Условия заданий:
A. Что из описанного в отрывке о детстве Туси до сих пор хранится в семейном архиве?
B. Перескажите отрывок о Тусе и её семье в двух предложениях.

Отрывок:

Как правило, бабушка женщин осуждала строже, чем мужчин, а родителей больше, чем детей. Единственное исключение: она просто обожала свою мать и младшую сестру. Если матери иногда доставалось сполна критики, то не припомню случая, когда младшенькой Идочке влетело от старшей. Но я забегаю вперед.
Туся была здоровым и крепким ребенком, веснушчатая, с румянцем во всю щеку. Когда-то она переболела тифом, и потому волосы у нее росли тонкие и не радовали густотой. Кстати, насчет веснушек. Аптекарь ей когда-то написал рецепт лекарства по выведению веснушек и, представьте, подействовало. В семейном архиве сохранился этот рецепт на желтом треугольничке бумаги. Однако через какое-то время веснушки вновь воцарились на ее оптимистичном лице с симпатичной ямочкой на левой щеке.
Двенадцатилетней девочкой она была свидетельницей Февральской революции 1917 г., вернее, ее волны, докатившейся до Закавказья. Отец ее Абрам нацепил красный бант и, полный ощущения торжественности исторического момента, вышел на улицу. И было чему радоваться! Перед евреями забрезжил призрак свободы и равенства. Авось ему, простому учетчику, работавшему на нобелевских приисках в Баку, выпадет кусочек удачи и счастья?

Сохранённые записи:
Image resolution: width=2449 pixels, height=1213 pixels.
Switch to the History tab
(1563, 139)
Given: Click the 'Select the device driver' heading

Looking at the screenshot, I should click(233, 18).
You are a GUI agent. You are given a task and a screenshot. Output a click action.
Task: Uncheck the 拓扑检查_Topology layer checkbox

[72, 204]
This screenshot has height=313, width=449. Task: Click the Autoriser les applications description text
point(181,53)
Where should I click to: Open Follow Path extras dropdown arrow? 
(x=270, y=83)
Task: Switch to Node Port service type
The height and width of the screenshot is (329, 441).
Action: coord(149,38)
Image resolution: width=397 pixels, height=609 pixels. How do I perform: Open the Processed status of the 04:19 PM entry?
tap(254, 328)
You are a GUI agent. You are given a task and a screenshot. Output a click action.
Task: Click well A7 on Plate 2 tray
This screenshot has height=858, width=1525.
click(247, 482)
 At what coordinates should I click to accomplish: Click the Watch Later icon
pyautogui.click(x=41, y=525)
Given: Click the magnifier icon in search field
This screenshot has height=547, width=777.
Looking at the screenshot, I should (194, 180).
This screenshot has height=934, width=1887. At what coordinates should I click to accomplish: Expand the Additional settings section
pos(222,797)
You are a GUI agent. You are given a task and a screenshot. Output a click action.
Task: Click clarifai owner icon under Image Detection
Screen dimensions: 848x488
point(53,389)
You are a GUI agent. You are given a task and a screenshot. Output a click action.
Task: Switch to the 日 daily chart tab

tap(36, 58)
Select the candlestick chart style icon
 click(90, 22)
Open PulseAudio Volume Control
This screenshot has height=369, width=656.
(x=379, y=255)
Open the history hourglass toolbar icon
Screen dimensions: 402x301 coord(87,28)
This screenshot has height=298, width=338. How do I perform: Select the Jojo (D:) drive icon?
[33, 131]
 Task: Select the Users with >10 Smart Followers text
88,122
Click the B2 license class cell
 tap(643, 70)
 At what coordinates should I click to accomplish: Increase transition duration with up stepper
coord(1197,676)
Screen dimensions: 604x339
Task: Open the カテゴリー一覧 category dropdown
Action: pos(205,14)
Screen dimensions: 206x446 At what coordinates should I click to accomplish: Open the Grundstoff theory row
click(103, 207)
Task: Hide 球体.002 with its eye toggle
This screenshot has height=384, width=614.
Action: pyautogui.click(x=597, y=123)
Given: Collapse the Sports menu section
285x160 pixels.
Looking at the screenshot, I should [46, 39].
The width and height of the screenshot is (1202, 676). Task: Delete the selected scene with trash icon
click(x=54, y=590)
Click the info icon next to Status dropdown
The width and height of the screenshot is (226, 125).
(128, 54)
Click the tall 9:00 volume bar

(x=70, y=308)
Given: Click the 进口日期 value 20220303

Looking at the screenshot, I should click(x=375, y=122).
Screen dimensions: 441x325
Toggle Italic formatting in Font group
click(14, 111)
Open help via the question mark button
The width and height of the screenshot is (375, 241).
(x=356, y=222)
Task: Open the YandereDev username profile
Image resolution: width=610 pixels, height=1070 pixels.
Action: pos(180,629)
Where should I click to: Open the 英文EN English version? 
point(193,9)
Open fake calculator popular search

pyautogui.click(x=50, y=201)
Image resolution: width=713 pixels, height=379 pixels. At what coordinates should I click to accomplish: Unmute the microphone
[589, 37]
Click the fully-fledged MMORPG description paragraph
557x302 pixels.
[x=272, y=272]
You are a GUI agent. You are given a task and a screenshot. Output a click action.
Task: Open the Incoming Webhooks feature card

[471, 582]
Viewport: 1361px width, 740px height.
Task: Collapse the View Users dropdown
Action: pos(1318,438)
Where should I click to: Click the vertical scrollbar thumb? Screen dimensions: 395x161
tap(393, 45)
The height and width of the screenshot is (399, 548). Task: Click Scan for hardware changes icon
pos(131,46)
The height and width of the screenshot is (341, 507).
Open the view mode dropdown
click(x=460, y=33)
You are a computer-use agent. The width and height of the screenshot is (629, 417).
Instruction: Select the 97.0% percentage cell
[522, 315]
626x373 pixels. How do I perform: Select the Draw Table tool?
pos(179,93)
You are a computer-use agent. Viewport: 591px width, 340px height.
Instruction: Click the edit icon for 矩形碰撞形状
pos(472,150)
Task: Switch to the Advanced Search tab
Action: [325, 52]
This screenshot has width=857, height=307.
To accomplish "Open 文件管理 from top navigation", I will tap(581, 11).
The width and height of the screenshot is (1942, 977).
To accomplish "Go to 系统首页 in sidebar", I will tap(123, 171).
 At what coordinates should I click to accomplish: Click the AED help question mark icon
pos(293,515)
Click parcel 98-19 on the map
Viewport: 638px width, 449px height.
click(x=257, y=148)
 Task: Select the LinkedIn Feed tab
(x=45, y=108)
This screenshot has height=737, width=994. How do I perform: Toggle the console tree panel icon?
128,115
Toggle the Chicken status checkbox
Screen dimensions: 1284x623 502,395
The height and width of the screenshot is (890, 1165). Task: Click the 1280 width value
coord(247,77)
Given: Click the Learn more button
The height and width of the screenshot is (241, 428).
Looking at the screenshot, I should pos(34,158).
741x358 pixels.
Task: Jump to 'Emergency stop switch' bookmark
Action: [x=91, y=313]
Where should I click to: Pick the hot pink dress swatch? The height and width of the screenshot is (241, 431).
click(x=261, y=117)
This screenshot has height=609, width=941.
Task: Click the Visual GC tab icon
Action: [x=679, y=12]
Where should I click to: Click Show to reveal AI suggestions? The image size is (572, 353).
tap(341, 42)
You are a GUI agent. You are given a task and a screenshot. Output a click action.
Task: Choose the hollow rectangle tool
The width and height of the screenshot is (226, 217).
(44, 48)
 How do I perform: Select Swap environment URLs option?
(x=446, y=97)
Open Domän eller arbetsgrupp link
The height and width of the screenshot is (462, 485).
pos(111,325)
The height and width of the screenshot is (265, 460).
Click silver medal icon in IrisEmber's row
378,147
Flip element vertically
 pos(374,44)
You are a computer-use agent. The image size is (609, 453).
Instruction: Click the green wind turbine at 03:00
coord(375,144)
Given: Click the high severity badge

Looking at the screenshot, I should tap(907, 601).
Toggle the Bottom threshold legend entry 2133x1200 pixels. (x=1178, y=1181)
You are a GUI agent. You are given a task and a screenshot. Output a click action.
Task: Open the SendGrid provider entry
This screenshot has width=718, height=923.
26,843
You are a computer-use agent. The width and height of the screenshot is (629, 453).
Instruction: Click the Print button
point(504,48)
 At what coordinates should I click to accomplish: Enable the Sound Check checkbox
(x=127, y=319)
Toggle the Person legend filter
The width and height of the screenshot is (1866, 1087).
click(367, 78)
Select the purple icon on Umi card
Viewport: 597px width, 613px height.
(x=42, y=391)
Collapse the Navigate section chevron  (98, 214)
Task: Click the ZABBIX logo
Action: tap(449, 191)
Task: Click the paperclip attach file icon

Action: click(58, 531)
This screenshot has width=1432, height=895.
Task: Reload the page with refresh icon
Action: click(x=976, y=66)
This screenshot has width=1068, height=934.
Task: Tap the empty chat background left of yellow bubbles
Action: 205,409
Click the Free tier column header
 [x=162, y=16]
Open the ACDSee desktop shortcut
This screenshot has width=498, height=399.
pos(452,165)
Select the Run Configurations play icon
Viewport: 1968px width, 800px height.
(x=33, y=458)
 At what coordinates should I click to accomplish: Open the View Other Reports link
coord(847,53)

Ответы к заданиям:
A. Рецепт аптекаря на лекарство от веснушек, записанный на жёлтом треугольничке бумаги.

B. Бабушка обычно осуждала женщин строже, чем мужчин, но обожала свою мать и младшую сестру Идочку. Туся росла крепкой веснушчатой девочкой, а в двенадцать лет застала волну Февральской революции 1917 года в Закавказье, когда её отец Абрам, учётчик на нобелевских приисках в Баку, вышел на улицу с красным бантом.